Task directions -
Across all entries below, how many lines include "computer"? Answer with the number alone.

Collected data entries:
○ ○ ○ ○
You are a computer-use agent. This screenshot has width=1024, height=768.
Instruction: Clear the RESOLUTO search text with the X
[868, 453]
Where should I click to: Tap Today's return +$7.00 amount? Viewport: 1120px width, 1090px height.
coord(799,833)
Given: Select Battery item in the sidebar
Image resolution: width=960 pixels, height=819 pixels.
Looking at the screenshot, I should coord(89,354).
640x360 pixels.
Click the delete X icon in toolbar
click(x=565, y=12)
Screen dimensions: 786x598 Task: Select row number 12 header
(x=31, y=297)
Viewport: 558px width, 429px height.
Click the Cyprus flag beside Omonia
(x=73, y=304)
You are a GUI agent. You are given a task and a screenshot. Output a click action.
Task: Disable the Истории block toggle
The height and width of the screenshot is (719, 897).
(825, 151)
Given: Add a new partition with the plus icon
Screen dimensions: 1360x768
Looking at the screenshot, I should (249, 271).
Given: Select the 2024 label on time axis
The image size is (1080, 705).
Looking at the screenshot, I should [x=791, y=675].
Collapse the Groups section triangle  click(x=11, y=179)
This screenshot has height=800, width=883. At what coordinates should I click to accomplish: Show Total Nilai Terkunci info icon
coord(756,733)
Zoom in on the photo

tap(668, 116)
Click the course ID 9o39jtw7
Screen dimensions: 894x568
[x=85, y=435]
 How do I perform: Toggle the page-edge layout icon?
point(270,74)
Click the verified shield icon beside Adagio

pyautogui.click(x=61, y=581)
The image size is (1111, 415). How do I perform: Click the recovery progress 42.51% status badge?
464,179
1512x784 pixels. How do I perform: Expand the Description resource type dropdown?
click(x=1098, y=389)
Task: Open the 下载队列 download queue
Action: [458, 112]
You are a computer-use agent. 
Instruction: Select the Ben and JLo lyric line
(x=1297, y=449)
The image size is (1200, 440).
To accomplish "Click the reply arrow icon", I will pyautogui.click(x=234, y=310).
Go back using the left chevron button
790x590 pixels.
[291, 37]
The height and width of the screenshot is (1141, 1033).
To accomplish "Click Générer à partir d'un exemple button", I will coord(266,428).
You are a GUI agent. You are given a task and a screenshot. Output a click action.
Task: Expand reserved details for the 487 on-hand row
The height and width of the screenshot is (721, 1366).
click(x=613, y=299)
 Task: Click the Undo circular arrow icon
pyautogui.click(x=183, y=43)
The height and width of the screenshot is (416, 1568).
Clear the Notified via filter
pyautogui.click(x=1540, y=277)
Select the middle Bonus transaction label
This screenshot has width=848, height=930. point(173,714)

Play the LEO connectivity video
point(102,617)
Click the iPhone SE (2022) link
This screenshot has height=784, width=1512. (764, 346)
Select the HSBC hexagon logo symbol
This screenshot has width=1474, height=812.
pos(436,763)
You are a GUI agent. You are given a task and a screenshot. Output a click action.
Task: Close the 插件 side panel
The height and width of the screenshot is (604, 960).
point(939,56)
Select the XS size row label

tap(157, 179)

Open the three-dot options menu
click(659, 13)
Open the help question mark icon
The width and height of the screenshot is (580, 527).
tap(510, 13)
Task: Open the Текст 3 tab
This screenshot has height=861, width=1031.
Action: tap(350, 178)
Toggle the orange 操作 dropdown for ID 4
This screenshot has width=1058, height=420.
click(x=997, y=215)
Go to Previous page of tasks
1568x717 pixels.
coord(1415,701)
○ ○ ○ ○
Response area -
2